* TASK DETAILS *
Each line of the data below must be reproduced without any change.

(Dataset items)
━━━━━━━━━━━━━━━━━━━━━━━━━━━━━━

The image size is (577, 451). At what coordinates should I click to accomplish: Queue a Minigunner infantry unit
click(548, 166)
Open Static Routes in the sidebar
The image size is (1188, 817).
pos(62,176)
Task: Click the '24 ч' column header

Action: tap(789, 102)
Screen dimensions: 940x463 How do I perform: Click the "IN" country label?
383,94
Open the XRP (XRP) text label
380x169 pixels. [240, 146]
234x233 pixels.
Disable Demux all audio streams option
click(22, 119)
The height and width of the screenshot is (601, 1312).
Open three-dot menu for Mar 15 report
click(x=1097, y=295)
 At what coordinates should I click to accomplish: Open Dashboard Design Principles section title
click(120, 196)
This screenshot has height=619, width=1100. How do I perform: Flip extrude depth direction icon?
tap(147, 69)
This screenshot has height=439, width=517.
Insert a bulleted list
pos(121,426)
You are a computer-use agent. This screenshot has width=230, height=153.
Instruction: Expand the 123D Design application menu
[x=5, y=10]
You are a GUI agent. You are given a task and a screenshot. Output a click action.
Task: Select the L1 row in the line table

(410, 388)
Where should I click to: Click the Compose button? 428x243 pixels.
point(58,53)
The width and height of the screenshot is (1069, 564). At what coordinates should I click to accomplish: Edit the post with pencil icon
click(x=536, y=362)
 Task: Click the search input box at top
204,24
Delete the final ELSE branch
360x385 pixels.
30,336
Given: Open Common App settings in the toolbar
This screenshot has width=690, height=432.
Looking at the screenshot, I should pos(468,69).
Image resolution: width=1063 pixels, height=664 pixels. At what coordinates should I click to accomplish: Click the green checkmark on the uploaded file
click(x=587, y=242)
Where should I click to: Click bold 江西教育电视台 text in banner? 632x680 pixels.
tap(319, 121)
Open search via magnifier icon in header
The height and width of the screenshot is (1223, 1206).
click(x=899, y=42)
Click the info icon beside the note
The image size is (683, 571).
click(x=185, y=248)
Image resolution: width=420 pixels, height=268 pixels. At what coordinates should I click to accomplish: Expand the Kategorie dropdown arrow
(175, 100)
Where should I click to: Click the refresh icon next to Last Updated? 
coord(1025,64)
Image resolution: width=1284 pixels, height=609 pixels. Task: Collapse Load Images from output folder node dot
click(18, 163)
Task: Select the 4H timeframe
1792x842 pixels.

━━━━━━━━━━━━━━━━━━━━━━━━━━━━━━

* WRITTEN REPLY *
The image size is (577, 451). At what coordinates should I click to accomplish: Queue a Minigunner infantry unit
click(548, 166)
Open Static Routes in the sidebar
The image size is (1188, 817).
pos(62,176)
Task: Click the '24 ч' column header

Action: tap(789, 102)
Screen dimensions: 940x463 How do I perform: Click the "IN" country label?
383,94
Open the XRP (XRP) text label
380x169 pixels. [240, 146]
234x233 pixels.
Disable Demux all audio streams option
click(22, 119)
The height and width of the screenshot is (601, 1312).
Open three-dot menu for Mar 15 report
click(x=1097, y=295)
 At what coordinates should I click to accomplish: Open Dashboard Design Principles section title
click(120, 196)
This screenshot has height=619, width=1100. How do I perform: Flip extrude depth direction icon?
tap(147, 69)
This screenshot has height=439, width=517.
Insert a bulleted list
pos(121,426)
You are a computer-use agent. This screenshot has width=230, height=153.
Instruction: Expand the 123D Design application menu
[x=5, y=10]
You are a GUI agent. You are given a task and a screenshot. Output a click action.
Task: Select the L1 row in the line table

(410, 388)
Where should I click to: Click the Compose button? 428x243 pixels.
point(58,53)
The width and height of the screenshot is (1069, 564). At what coordinates should I click to accomplish: Edit the post with pencil icon
click(x=536, y=362)
 Task: Click the search input box at top
204,24
Delete the final ELSE branch
360x385 pixels.
30,336
Given: Open Common App settings in the toolbar
This screenshot has width=690, height=432.
Looking at the screenshot, I should pos(468,69).
Image resolution: width=1063 pixels, height=664 pixels. At what coordinates should I click to accomplish: Click the green checkmark on the uploaded file
click(x=587, y=242)
Where should I click to: Click bold 江西教育电视台 text in banner? 632x680 pixels.
tap(319, 121)
Open search via magnifier icon in header
The height and width of the screenshot is (1223, 1206).
click(x=899, y=42)
Click the info icon beside the note
The image size is (683, 571).
click(x=185, y=248)
Image resolution: width=420 pixels, height=268 pixels. At what coordinates should I click to accomplish: Expand the Kategorie dropdown arrow
(175, 100)
Where should I click to: Click the refresh icon next to Last Updated? 
coord(1025,64)
Image resolution: width=1284 pixels, height=609 pixels. Task: Collapse Load Images from output folder node dot
click(18, 163)
Task: Select the 4H timeframe
1792x842 pixels.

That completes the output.